Complete the following
**1)** In the text about tree burls, what do the "pins" under the bark of an infection growth look like?
**2)** From the text on tree burls, reproduce the part that opens with the words containing "Once upon a" and closes with "but wikipedia disagrees.".
**3)** Carry on the text about tree burls from where it stops.

Extracted text
•••
Have you ever seen one of those wart-like growths on the side of a tree?
Once upon a time, one of two things happened.
Injury: Look at the trees along your street where the branches were cut off. If the trimming happened last year there will only be slight bulges at the fringe of where the branch was originally. If the trimming happened decades ago, a bulging protective coating may wrap over where the branch originally was. Maybe injury happened when the water in the tree froze during that week of -30ºF temperatures last year? Maybe one tree collided with another when it fell during a wind storm? Maybe a cowboy wrapped some barb wire around the trunk? The story of a tree is journaled in its structure, and the layering of these bulges catalog its entire life, recording the waves and wiggles as it struggled to overcome.
Personally, I don’t classify the growth from injury as a burl, but wikipedia disagrees.
Infection: This is the growth that entrances me. Bacteria and viruses are everywhere, and sometimes, maybe resulting from an injury or just the remnants of a hungry woodpecker, a sprinkling of these invaders enter the inner part of the tree. An eruption of erratic growth results. These are the bulbous wart-like growths you might see hanging off the side of a tree, and if you pull off the bark you often see ’pins’ which look like the sharpened tip of a pencil. More dense or larger pins suggests you’ve really found something with a visually compelling story to tell.
The trick with working with burl is the unknown. Each cut or sanding step might reveal a bark inclusion or void that requires you to revamp the entire piece. It might also reveal even greater complex beauty.
A tree records every cut and bump as part of its physical structure, healing but never forgetting. I admire this. This is also why I feel incredible pressure to portray the tree’s story as beautifully but honestly as my abilities allow — burled trees led adventurous lives.
•••
Source data
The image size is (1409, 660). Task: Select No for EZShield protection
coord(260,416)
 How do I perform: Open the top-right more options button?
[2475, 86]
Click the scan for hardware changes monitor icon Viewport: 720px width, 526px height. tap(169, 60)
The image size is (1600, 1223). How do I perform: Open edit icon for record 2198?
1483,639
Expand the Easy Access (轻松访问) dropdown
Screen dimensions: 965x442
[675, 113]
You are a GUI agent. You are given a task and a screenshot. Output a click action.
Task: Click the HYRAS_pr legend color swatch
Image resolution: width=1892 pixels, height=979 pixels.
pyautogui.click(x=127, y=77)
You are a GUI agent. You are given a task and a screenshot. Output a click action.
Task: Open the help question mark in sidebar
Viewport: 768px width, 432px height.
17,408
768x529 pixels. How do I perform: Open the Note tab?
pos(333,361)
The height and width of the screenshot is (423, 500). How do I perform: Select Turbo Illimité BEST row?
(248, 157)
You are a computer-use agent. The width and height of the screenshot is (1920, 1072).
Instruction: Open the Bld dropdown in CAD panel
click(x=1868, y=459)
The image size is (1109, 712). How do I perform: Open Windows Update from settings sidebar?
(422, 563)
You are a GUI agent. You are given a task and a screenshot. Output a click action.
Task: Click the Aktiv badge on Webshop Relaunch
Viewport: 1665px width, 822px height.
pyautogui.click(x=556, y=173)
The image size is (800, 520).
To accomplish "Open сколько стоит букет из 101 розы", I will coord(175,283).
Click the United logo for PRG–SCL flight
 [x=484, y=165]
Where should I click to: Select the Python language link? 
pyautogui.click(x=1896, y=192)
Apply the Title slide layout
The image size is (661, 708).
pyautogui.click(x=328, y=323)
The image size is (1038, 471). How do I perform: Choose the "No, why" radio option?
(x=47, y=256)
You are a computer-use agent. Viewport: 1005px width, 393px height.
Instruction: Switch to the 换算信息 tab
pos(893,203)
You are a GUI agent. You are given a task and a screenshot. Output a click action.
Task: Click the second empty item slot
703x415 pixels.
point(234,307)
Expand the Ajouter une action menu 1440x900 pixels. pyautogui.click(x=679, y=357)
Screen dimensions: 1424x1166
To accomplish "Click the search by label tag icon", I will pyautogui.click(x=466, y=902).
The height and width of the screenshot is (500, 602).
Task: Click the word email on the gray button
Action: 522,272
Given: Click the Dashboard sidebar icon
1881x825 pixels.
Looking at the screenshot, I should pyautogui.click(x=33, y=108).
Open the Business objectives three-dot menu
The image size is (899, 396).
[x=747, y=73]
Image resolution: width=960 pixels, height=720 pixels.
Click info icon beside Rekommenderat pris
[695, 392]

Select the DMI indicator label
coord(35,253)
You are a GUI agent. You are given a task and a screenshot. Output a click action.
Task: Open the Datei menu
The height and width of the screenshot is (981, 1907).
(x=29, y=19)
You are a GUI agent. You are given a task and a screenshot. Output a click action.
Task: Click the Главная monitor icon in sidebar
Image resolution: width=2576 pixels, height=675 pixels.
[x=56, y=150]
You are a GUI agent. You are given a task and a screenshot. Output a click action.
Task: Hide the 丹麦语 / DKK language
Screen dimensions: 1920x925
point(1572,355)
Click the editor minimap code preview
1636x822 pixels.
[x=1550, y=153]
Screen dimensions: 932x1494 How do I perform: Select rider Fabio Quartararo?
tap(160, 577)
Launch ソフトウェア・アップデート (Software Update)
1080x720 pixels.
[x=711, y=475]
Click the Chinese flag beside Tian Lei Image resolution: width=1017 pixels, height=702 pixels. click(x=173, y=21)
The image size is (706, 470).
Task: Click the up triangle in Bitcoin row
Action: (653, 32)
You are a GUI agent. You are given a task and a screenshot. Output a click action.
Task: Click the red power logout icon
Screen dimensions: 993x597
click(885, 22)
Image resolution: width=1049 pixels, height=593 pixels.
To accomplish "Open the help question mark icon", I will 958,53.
•••
Responses per task
**1)** They look like the sharpened tip of a pencil.

**2)**
Once upon a time, one of two things happened.
Injury: Look at the trees along your street where the branches were cut off. If the trimming happened last year there will only be slight bulges at the fringe of where the branch was originally. If the trimming happened decades ago, a bulging protective coating may wrap over where the branch originally was. Maybe injury happened when the water in the tree froze during that week of -30ºF temperatures last year? Maybe one tree collided with another when it fell during a wind storm? Maybe a cowboy wrapped some barb wire around the trunk? The story of a tree is journaled in its structure, and the layering of these bulges catalog its entire life, recording the waves and wiggles as it struggled to overcome.
Personally, I don’t classify the growth from injury as a burl, but wikipedia disagrees.

**3)**
Historically, burl wood was used to construct the furniture of kings and queens, and you likely know someone that has an heirloom furniture piece incorporating burl. Given its incredible beauty, why don’t you see more of it?
Burls are rare. If you spend the day walking in the forest, you will likely find one, and to my continued surprise, where there is one burl there are often 10 nearby. Burls are an added stress to a tree, so while small 8” diameter burls are proportionally common, finding a 36” diameter burl is like finding a unicorn. If that massive burl is not rotten, then you’re witnessing Bigfoot riding a unicorn. Sorry, I digress.
The second reason you hardly ever see furniture or works of art using burls is much more sad — lumber mills don’t want them. All lumber processed by a commercial-scale lumber mill must pass grade, meaning a limited number of knots, no bark inclusions, and limited usable sections of the tree’s wood. In this demented world where plantation grown pine passes grade while a rough cut oak boad will not, a board containing a burl causes an immediate failure. This rebounds back to the loggers, who are taught early-on to cut out the burls from any log and let them lay.